Ma i lobbysti non mancano nemmeno a Parigi e l'organizzazione «L'Amicale des Foreurs et des Métiers du Pétrole» ha pubblicato una lettera aperta ai deputati, in particolare ai 124 firmatari della proposta di legge n. 3301, nella quale scrivono: «Siamo sorpresi di trovare tra questi i nomi di un ex ministro dell'industria che dovrebbe sapere che il film GasLand non è che una grande impostura, truffaldina e menzognera e contro la verità  e quello di un ex ministro del bilancio la cui conoscenza dello stato delle nostre finanze dovrebbe impedirgli di voltare le spalle alla manna provvidenziale che si presenta al nostro Paese. Si possono stimare in un centinaio di anni, ai tassi attuali del consumo annuale francese, le riserve di gas di scisti delle quali disponiamo!»

Greenpeace France risponde «Dobbiamo quindi leggere che questa manna della quale dispone la Francia è una vera chance e deve essere sfruttata, a non importa quale prezzo, quali che siano le conseguenze per chi vive nei dintorni, per l'ambiente e per il futuro!».

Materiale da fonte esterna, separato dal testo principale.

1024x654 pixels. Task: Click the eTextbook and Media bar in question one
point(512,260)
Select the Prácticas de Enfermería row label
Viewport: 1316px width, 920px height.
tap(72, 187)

La manna che l'Amicale des Foreurs et des Métiers du Pétrole vorrebbe far salire dal sottosuolo alla superficie della Francia,sembra aver sortito l'effetto contrario: la Coordination nationale des collectifs contre la prospection et l'exploitation du gaz et de l'huile de schiste ha indetto per il 15, 16 e 17 aprile tre giornate di mobilitazione in tutti i territori interessati dai permessi di prospezione accordati finora dal ministero dell'ecologia.